Caffeine May Help to Prevent Cerebral Palsy, UCSF Study Finds

A few doses of caffeine during the perinatal period may help prevent cerebral palsy and related neurodevelopmental disorders that are rooted in lack of oxygen to the brain near the time of birth, a new UC San Francisco study found.

Cerebral palsy is the most common motor disability in childhood, and the most common lifelong physical disability in the world. While a million people in the U.S. have cerebral palsy, 95% of cases occur in low- to middle-income countries. 

About 1 in 10 cases of cerebral palsy are caused by lack of oxygen to the brain around the time of birth, commonly called birth asphyxia or hypoxic-ischemic encephalopathy.   

Researchers at UCSF used large animal models to see if caffeine could mitigate the effect of birth asphyxia when delivered to the mother once intravenously, then again to the offspring shortly after birth. 

“Caffeine has previously proven to be safe in stimulating the respiratory centers of preterm babies and helping them remember to breathe,” said Emin Maltepe, MD, PhD, neonatologist at UCSF Benioff Children’s Hospital and senior author of the study, which appears Oct. 21 in Stroke.

“It easily crosses the blood-brain barrier and is a potent antioxidant and anti-inflammatory molecule,” added Jana Mike, MD, PhD, a Benioff Children’s Hospital pediatric intensivist and the first author of the study. 

A better treatment for lower-income countries

Thirty pregnant animals received either a single intravenous dose of one gram of caffeine, which is equal to about 10 cups of coffee, or a placebo. After birth, their offspring received a dose of 20 mg/kg of caffeine, followed by 10 mg/kg per day for two days; the others received the placebo. 

Systemic inflammation, measured by cytokine levels, was significantly lower in the offspring that received caffeine, as was the level of injury to gray and white matter in the brain. Motor activity levels, including eating and moving around, were higher for the offspring that received caffeine. Importantly, there was no harm to the mothers or their offspring from the caffeine. 

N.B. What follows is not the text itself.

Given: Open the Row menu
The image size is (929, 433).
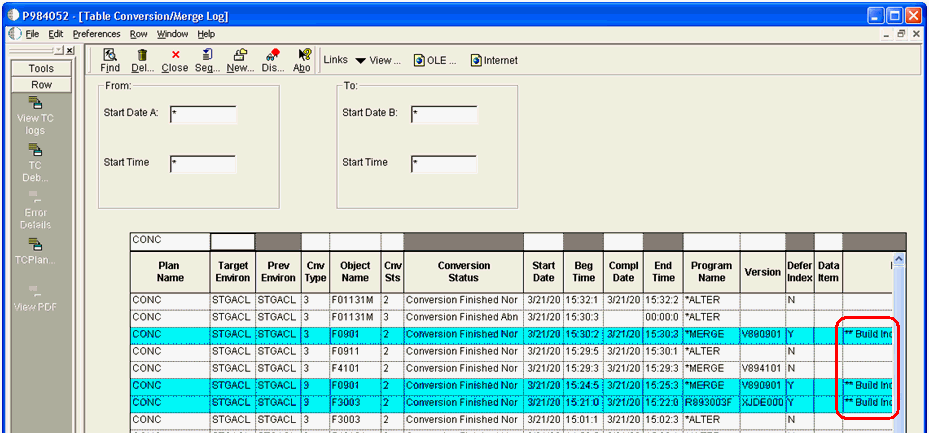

“We’re excited about the potential this brings for preventing long-term disability in babies with birth asphyxia, particularly in less-resourced countries where the current treatment is less effective and the need for prenatal treatment is greatest,” Maltepe said.  

The current standard of care is to cool a hypoxic newborn’s body to a target temperature for 72 hours then slowly rewarm it. It is only modestly effective in high-income countries, and it is often ineffective or contraindicated in lower- and middle-income countries. This could be because brain hypoxia occurs earlier in gestation, possibly due to the inability of the placenta to provide enough nourishment to the developing fetus.

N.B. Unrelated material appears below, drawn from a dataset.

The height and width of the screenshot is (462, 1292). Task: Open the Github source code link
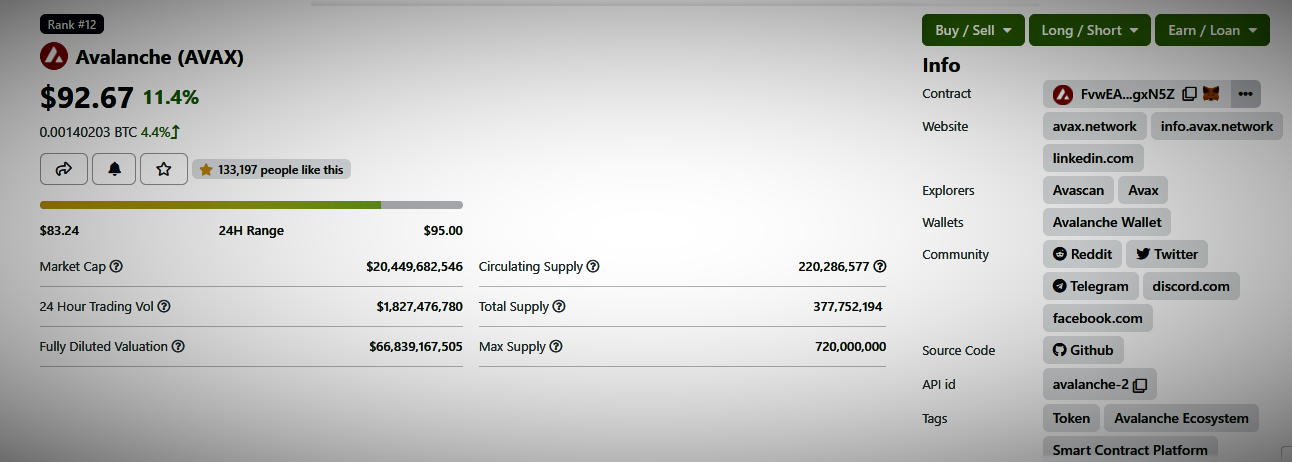tap(1083, 350)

South Asian researchers have developed an algorithm to identify women whose pregnancies are at higher risk for brain hypoxia and thus may be candidates for perinatal caffeine treatment, Maltepe said. Clinical trials are in the planning stages to test the use of caffeine in humans in several countries where cooling is not available, as well as in those like South Africa, where it is.   

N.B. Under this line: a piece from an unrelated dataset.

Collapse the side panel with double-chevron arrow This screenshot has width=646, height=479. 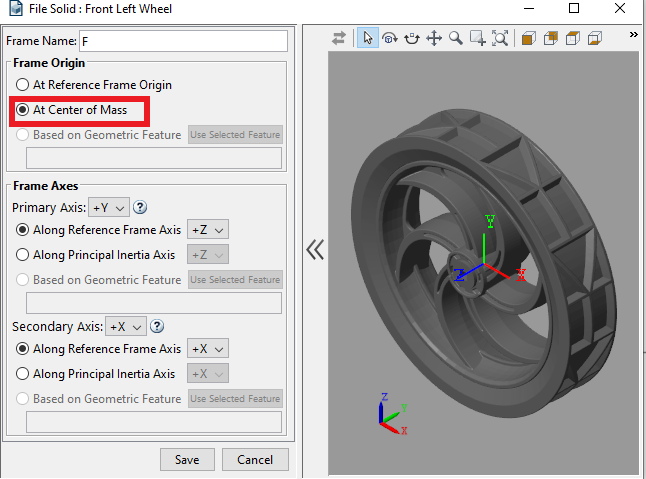click(315, 250)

A new approach to pediatric therapies 

The current study was led by the UCSF-based Initiative for Pediatric Drug and Device Development, or iPD3, created seven years ago with a goal of testing and translating therapies specifically for children. Often, pediatric therapies are just scaled-down versions of therapies that were created for adults, Maltepe noted. 

The iPD3’s charge, put forth by its funder the Bill and Melinda Gates Foundation, was to review research on existing drugs with neuroprotective effects to find one that could be tested for treating birth asphyxia in less-resourced countries.  

“We reviewed over 1,000 drugs, taking an unbiased, agnostic look at potential therapies for this patient population,” Maltepe said. “I didn’t expect caffeine to be the frontrunner, but it was the most effective of all the ones we examined, and significantly more effective than the current standard of care. It’s exciting to see the iPD3 approach bear fruit.”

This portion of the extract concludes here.